Sunday, April 26, 2009
The poor neocons - their torture defense is melting away right in front of our eyes.
1. "America Doesn't Torture." That's what George Bush insisted for four years. Of course the International Committee of the Red Cross said we did. So did the Senate Armed Services Committee. So did Judge Susan Crawford. And we just learned Abu Zubaydah (AZ) and Khalid Sheik Mohammed (KSM) were waterboarded 266 times.
2. "Waterboarding Isn't Torture." Sure - tell that to the Japanese soldiers we prosecuted for waterboarding after World War II; some were hanged. Or the U.S. soldiers we court-martialed in the Philippines.

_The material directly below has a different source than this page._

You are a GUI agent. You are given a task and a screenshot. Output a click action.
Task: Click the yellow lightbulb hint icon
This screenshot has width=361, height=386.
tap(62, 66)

Or the sherriff we prosecuted in the southwest. Heck, tell that to the Spanish Inquisition. If it isn't torture, why did the CIA destroy every one of the waterboarding tapes?
3. "Torture Prevented Another 9/11." Bush said that as well in 2006, claiming the torture of KSM in March 2003 prevented a 9/11-style attack on the Library Tower in Los Angeles. But that attack was stopped in February 2002, more than a year before KSM was captured.
4. "Torture Gave Us Valuable Intelligence." That's Dick Cheney's current defense and his argument for declassifying two memos that allegedly prove his case. But as all Cheney-watchers know, this is simply an exercise in "cherry picking" evidence that he likes while suppressing evidence he doesn't - especially the CIA Inspector General's report concluding torture didn't work. And the evidence that the only valuable intelligence from AZ and KSM was obtained by FBI interrogators without torture, while subsequent CIA torture produced only lies.
5. "Torture is Legal in an Emergency." Wrong! The Convention Against Torture allows no exceptions. And if it was legal to torture foreigners, it would be legal to torture Americans. In any event, torture doesn't produce reliable information - not after 183 sessions, and certainly not after 1.
6. "The Torture Lawyers Interpreted the Law in Good Faith." That assumes they didn't know waterboarding was torture (see #2). It assumes they didn't know torture doesn't work, but Pentagon experts at JPRA told them it didn't. It assumes there were no lawyers who objected, but every JAG did. State Department lawyer Philip Zelikow objected in a memo, but they destroyed every copy.
7. "A Torture Investigation Would Paralyze the CIA." Before Bush-Cheney, the CIA was never in the interrogation business - that was the job of skilled interrogators at the FBI and the Defense Department. The CIA's primary job is to recruit willing spies (primarily through bribes), not unwilling prisoners (through torture), because the CIA believes information given willingly is infinitely more reliable than information given unwillingly. (Just ask Tyler Drumheller.) So the CIA is delighted to be out of the torture business.
8. "A Toture Investigation Will Help The Terrorists." That argument became moot after the Abu Ghraib photos were published. And torture victims don't need the U.S. media to describe their horrific treatment to the Arabic media. The worst information is already known to the world; the only question now is whether the Torturers will face Justice.